## Work request
Copy every line below where the string "Given" is found.

Stored data
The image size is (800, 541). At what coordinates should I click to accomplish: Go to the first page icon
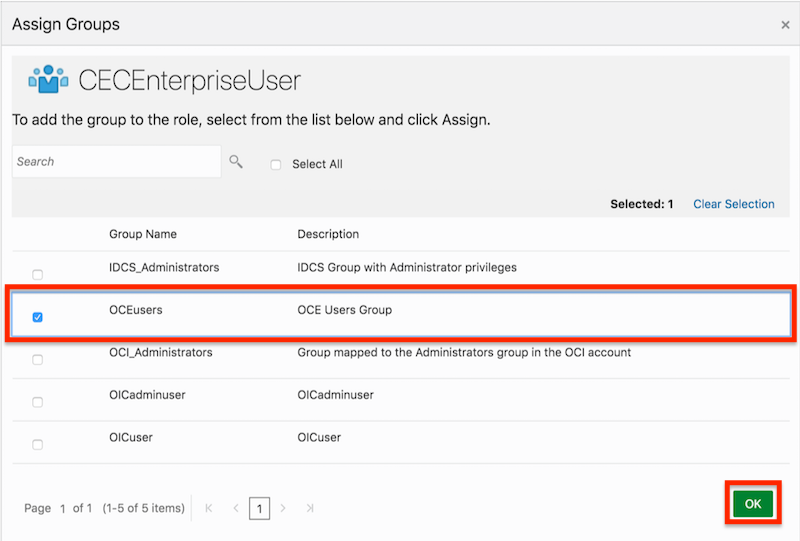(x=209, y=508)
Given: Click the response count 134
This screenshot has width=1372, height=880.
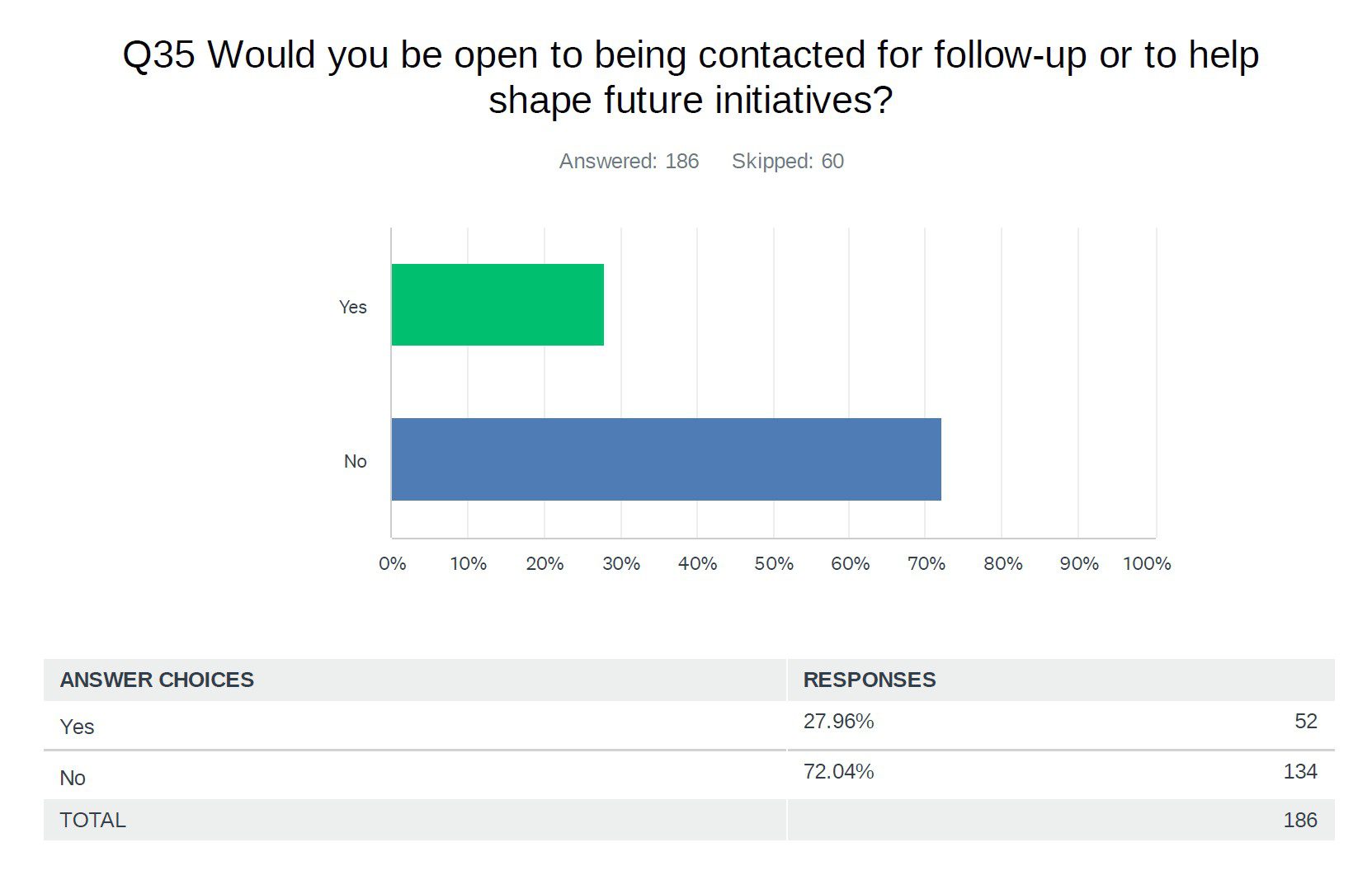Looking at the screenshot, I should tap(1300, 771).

---

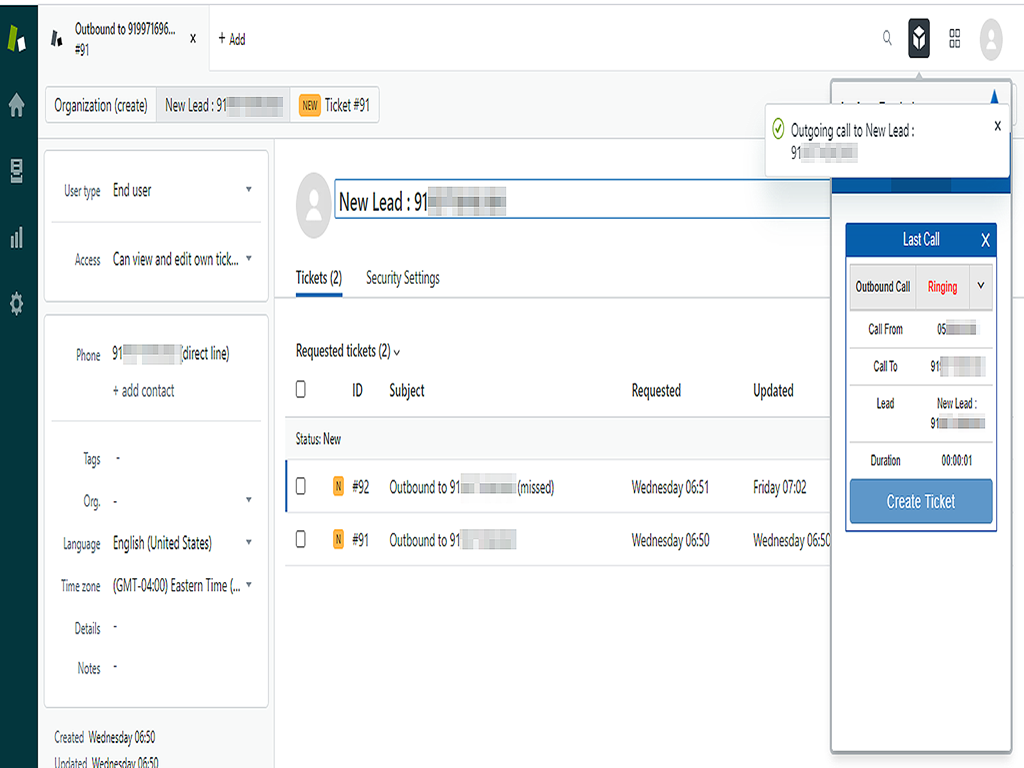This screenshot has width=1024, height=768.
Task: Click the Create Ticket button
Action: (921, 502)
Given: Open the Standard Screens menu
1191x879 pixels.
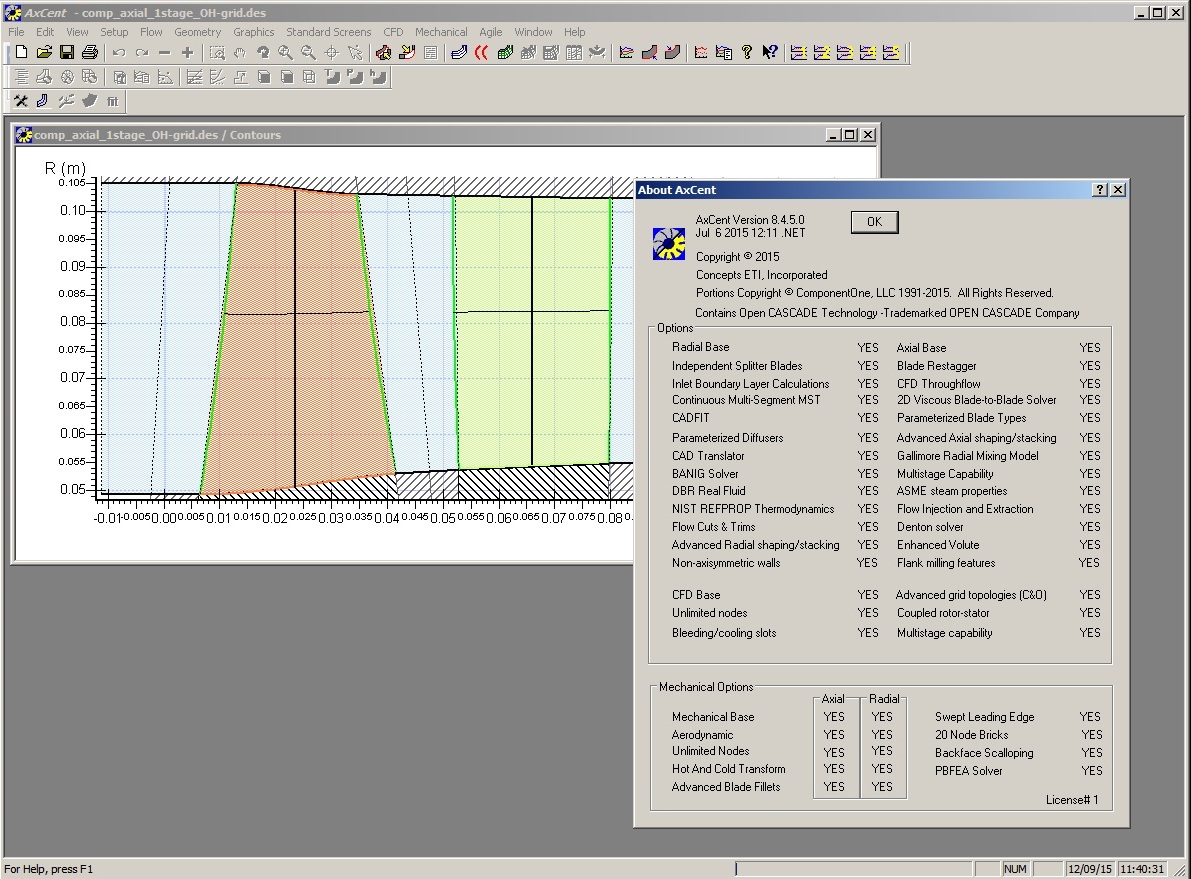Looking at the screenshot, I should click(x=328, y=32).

* * *

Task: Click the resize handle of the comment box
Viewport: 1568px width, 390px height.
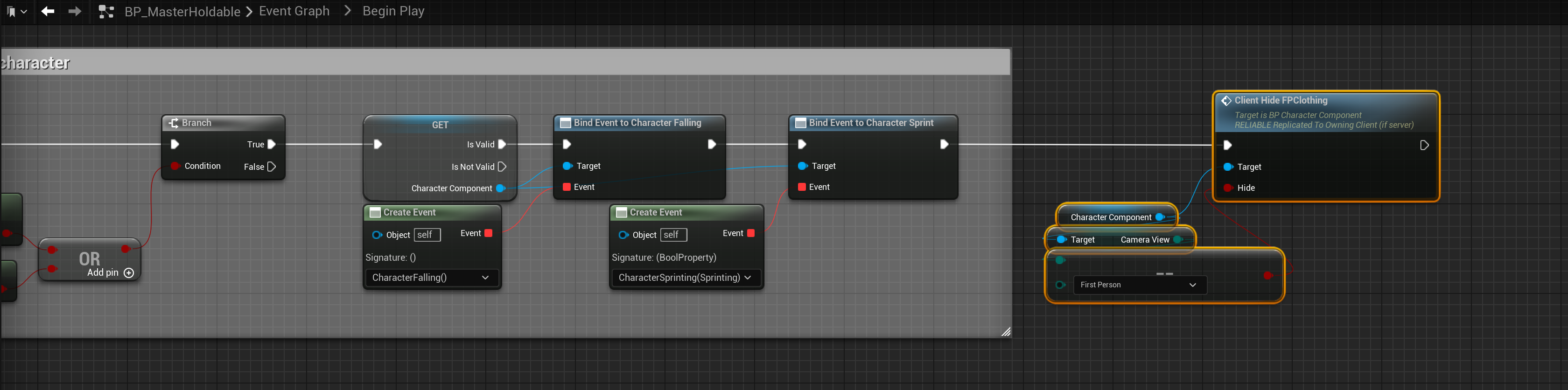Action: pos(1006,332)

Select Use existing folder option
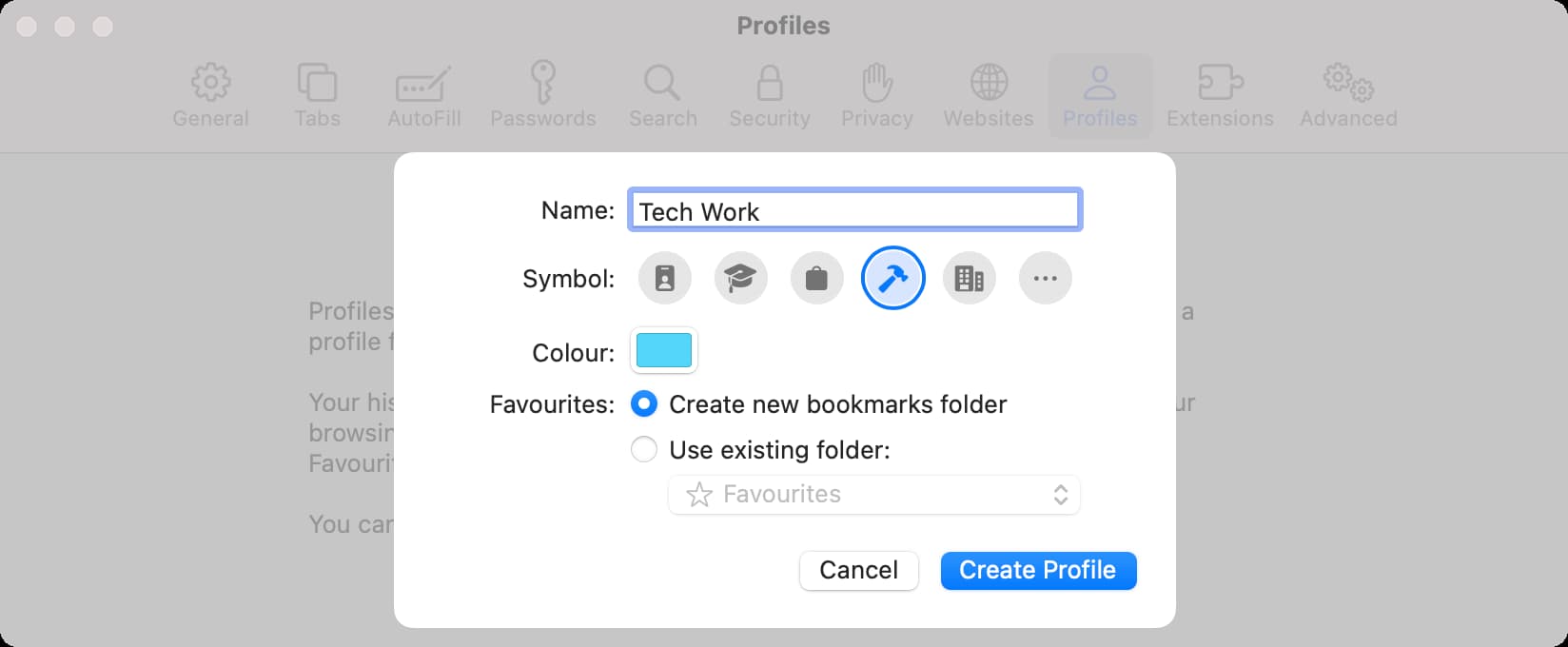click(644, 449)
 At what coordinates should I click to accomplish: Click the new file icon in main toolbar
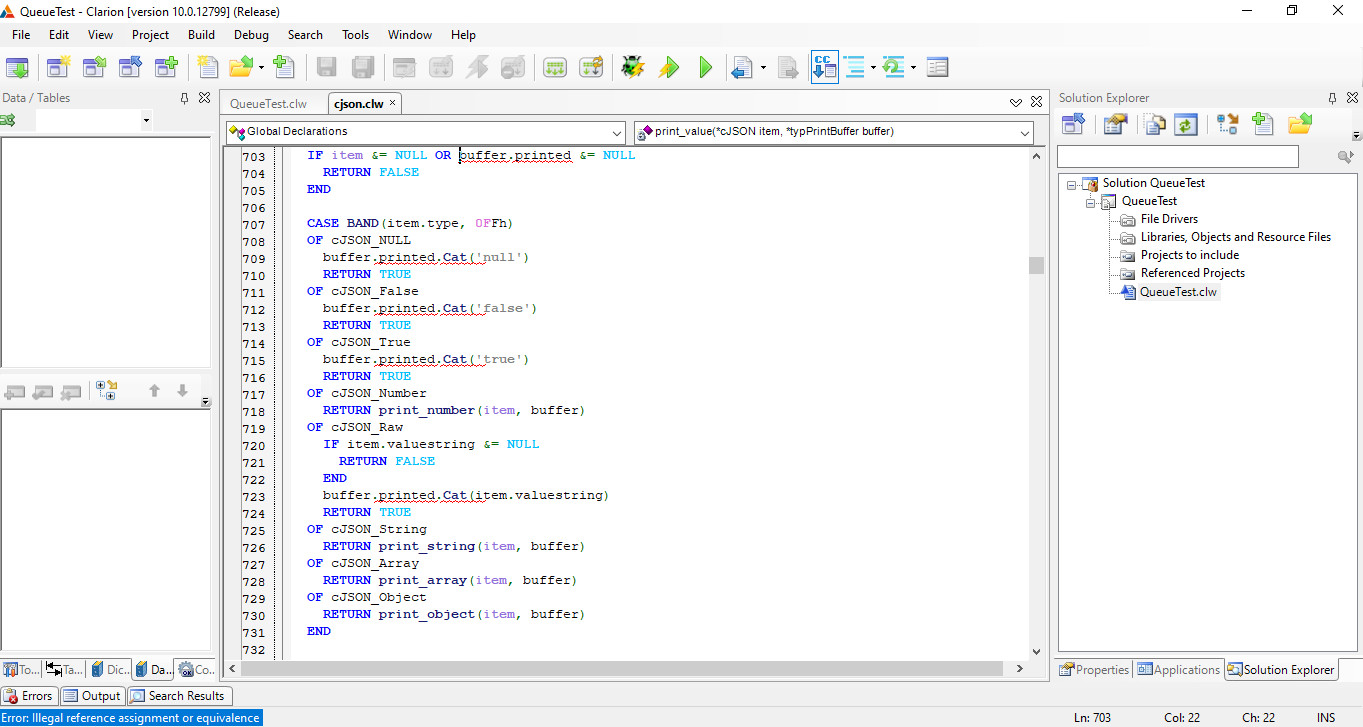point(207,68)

## Result for this exercise
Given: Click the response count 134
Given: Open the Standard Screens menu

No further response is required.